So you want double iterated 32-bit output from the Xoroshiro generator. And remove the pairing from the distribution test code so that it still only has to deal with 32-bit indexing. Right?
Do you have the code handy, Evan? It's quite late here. In a nutshell, don't save the previous output and do two new iterations to get the next 32-bit pair. Everything else is the same. No point testing more than one candidate.
The functional detail is it concatenates two consecutive 16-bit outputs into one 32-bit output that when sampled as 32>>0 still provides all the random data. And the second 2 Gwords has the the two halves of the output exchanged because of the 2^32-1 state space.
This looks functionally very similar to the pairing function in the distribution test code:
There is a difference if the sample size and accumulator size are different but for the distribution testing, so far, they are the same.
I think the pairing might be doing what you want already. Was that maybe the original intent of the pairing? I thought it was a feature of the distribution test though.
The functional detail is it concatenates two consecutive 16-bit outputs into one 32-bit output that when sampled as 32>>0 still provides all the random data. And the second 2 Gwords has the the two halves of the output exchanged because of the 2^32-1 state space.
This looks functionally very similar to the pairing function in the distribution test code:
There is a difference if the sample size and accumulator size are different but for the distribution testing, so far, they are the same.
I think the pairing might be doing what you want already. Was that maybe the original intent of the pairing? I thought it was a feature of the distribution test though.
Some thoughts about pair distribution. The C code iterates xoroshiro32++, concatenates successive 16-bit outputs and records how often each possible 32-bit value occurs. If the first 16-bit output is 1, the second 2, etc., then the C code produces the following 32-bit data:
Although the order is different the data are the same, i.e. the pair distribution is the XORO32 output distribution and therefore a good test of the XORO32 randomness. The xoroshiro32++ 16-bit output is equidistributed so that every non-zero values occurs 2^16 times and zero 2^16-1 times, but the XORO32 32-bit output is not equidistributed because the ++ scrambler is only 1-dimensionally equidistributed.
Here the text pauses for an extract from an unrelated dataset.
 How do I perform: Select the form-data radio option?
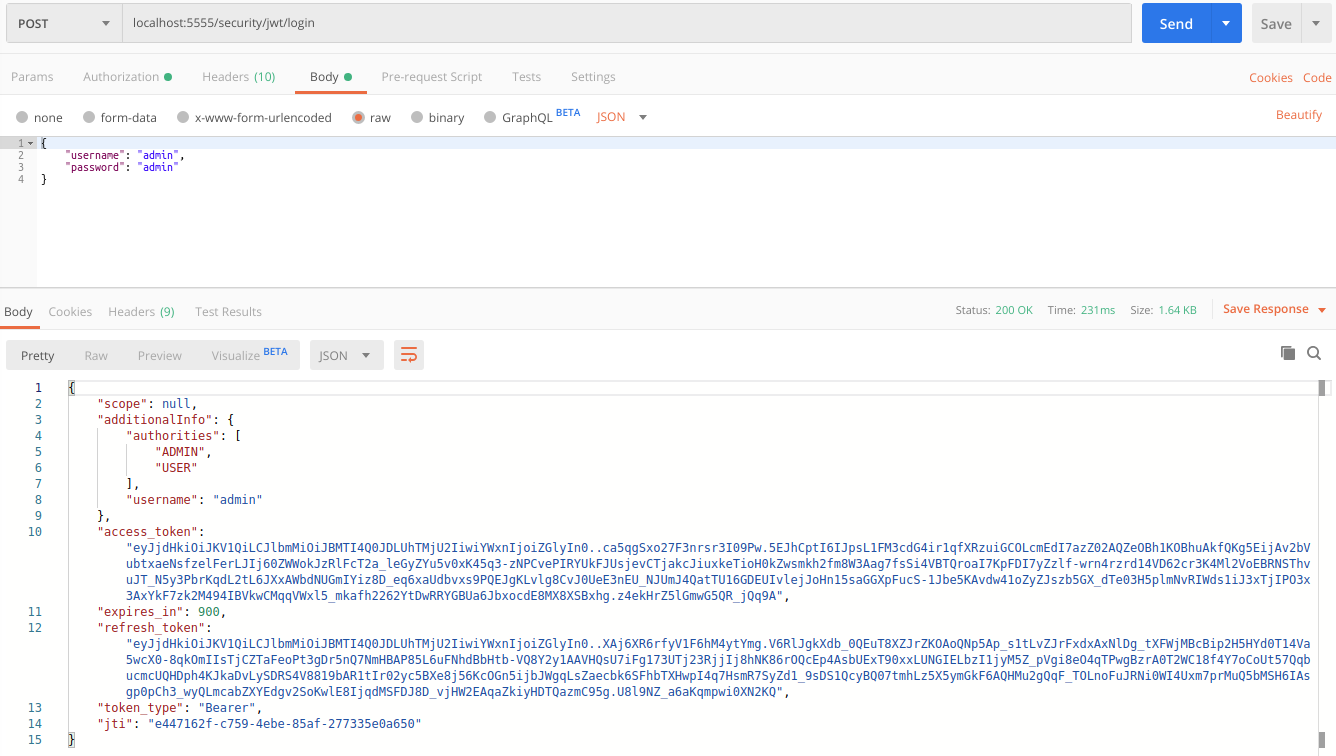point(89,117)

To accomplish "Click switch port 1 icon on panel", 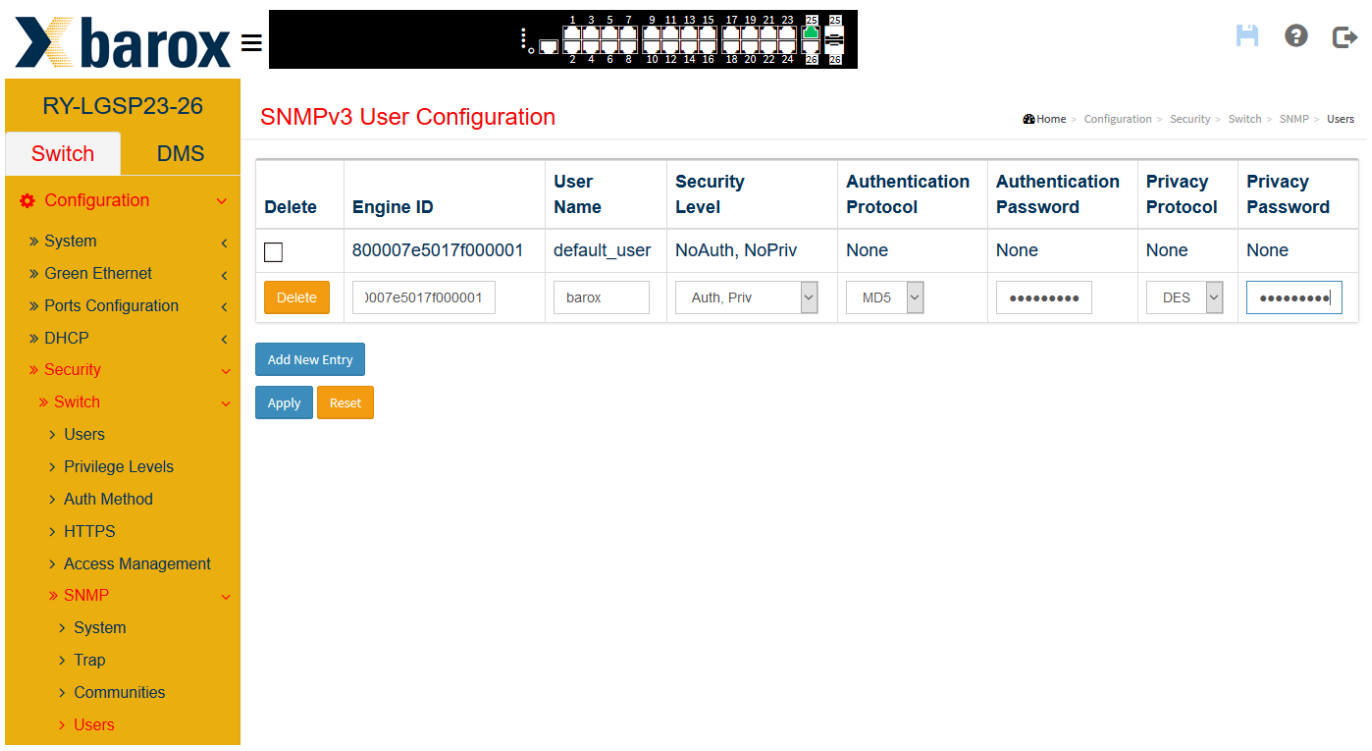I will point(572,34).
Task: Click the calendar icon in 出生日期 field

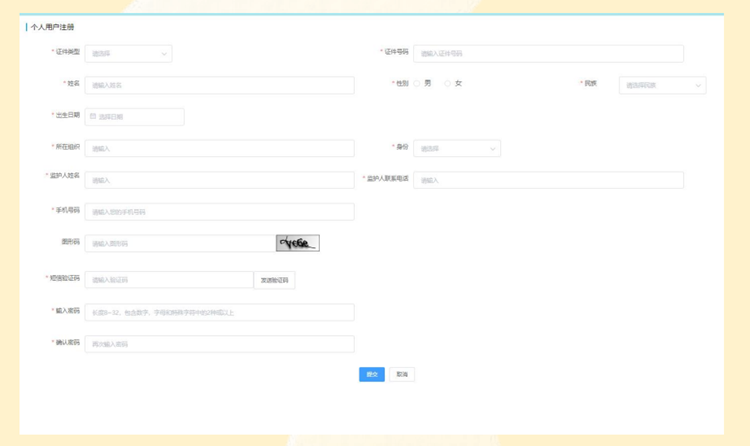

It would have been very easy to make the C code work exactly like XORO32 but it is quicker the way it is now. If one candidate has the same distributions for either method then they all will and it seems that is the case, so thanks for checking. Every 16-bit output occurs twice and the C code interleaves the two ~2GB blocks that are separate with XORO32. Although the byte value at any particular address is of no consequence as it's the overall frequency distribution we want, the byte addresses differ by a one bit rotation, more or less, in the two methods.
Originally, I looked at pairs of outputs to see whether they were duplicates. I knew the distribution would be binomial from one of Melissa's posts. The max frequency is less than 2^16 so it was easy to do on my PC. I soon realised a generalised pair distribution would be much more accurate, as every output would count instead of only one in 2^16, but my PC had insufficient RAM. A little while later it dawned on me that this pair distribution is identical to the XORO32 output distribution.
The distributions test XORO32 as a 32-bit generator. PractRand and the Crush suite test xoroshiro32++ as a 16-bit generator. A good score for one size does not imply a good score in the other. We need the overall best score in both and I think [13,5,10,9] gives us that.
Looks like the new code is running about 5% slower. Hmm, it's still doing 4 G loops of the pairs array filling, which makes it 8 G calls to nextxoro(). I think that might be over doing it.
Wow, twice the number of random numbers generated but it's still the same number of writes to main memory! DRAM speed is hitting hard!
Tony,
You realise, because of the 8 G calls, it's doubling up on every occurrence. All the pair[] tallies will be even values as a result.
You're doing 8G iterations to get 4G pairs now. Before it was 4G iterations as previous one was saved. Nothing else has changed. Remember period is 2^32-1, therefore a particular output that provides low word of address first time around provides high word the second time around and vice-versa.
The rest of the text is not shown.